Institutions, uneven ties, and divergent threat perceptions
The source emphasizes that the necessary institutional apparatus remains "uneven." Australia and Japan form the core: a Reciprocal Access Agreement and a Framework for Strategic Defense Coordination took effect in December 2025 "across all levels and situations." India maintains 2+2 dialogues with Tokyo and Canberra but not with Seoul or Jakarta. The Japan–South Korea relationship remains "hampered by historical issues," making intelligence-sharing "politically precarious."

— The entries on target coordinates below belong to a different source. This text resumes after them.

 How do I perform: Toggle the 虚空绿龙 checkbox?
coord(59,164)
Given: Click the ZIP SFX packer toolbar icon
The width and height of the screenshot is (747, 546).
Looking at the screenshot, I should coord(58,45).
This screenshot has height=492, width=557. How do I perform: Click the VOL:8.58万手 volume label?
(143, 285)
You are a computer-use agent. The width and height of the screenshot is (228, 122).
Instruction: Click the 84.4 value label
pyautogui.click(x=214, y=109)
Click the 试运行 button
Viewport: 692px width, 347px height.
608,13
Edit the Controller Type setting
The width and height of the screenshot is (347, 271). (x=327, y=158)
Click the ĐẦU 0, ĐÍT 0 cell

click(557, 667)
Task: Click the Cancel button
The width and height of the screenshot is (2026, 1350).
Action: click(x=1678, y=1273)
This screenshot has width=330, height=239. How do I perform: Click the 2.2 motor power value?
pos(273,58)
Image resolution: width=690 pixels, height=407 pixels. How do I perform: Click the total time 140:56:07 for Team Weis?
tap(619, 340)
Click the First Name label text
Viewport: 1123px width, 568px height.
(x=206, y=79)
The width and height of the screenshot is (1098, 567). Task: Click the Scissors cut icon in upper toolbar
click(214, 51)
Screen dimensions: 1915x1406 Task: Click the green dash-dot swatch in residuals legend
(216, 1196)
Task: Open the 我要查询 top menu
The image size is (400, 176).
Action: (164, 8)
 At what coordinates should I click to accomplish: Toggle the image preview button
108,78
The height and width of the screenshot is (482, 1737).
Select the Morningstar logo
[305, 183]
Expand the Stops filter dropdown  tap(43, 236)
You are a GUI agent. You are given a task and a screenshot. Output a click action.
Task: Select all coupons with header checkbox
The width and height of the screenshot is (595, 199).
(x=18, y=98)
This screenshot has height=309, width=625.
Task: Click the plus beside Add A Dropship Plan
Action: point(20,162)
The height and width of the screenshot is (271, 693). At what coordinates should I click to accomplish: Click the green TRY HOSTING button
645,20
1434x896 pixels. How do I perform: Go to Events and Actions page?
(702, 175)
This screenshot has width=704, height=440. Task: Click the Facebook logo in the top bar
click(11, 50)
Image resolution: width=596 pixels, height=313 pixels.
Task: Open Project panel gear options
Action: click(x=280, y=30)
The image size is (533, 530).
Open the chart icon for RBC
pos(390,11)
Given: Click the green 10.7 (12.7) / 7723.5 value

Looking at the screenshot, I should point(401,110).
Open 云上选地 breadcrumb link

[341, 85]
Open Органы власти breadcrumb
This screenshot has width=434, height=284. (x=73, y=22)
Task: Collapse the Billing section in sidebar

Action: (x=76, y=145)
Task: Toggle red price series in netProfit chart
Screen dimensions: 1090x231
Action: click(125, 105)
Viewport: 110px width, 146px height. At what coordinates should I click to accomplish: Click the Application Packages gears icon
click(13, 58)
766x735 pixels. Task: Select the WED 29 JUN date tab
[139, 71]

Threat perceptions also diverge sharply: Tokyo views an "existential maritime challenge," New Delhi frames a "continental" problem, Canberra sees China as a "distant but growing threat," Seoul prioritizes North Korea, and Jakarta "refuses to identify a specific threat" even while buying BrahMos missiles and continuing to strengthen trade with Beijing.
What this means for Japan, South Korea, and India
- Japan: must reconcile its maritime-focused posture and counterstrike investments with building interoperable logistics and domain awareness with partners that have different priorities.
- South Korea: faces a dual focus — retaining forces oriented on Pyongyang while attempting to deepen industrial and operational ties that could contribute to regional denial efforts.
- India: can leverage continental pressure on China along with defense exports (BrahMos) to help shape a maritime-denial architecture, while expanding 2+2 dialogues with like-minded partners.
The picture the source paints is not of a single alliance stepping into Washington’s shoes, but of a network of states knitting together capabilities where they can: domain awareness, logistics, co-production, and economic resilience. "India, Japan, and Australia – the Quad minus the U.S. – need to cast a wider net of strategic institutional embeddedness" and extend that web to South Korea, Indonesia, Vietnam, and the Philippines. If the United States does indeed "drift away from the Indo-Pacific," the source argues, it will be that web — not any single alliance — that may evolve into a regional deterrent.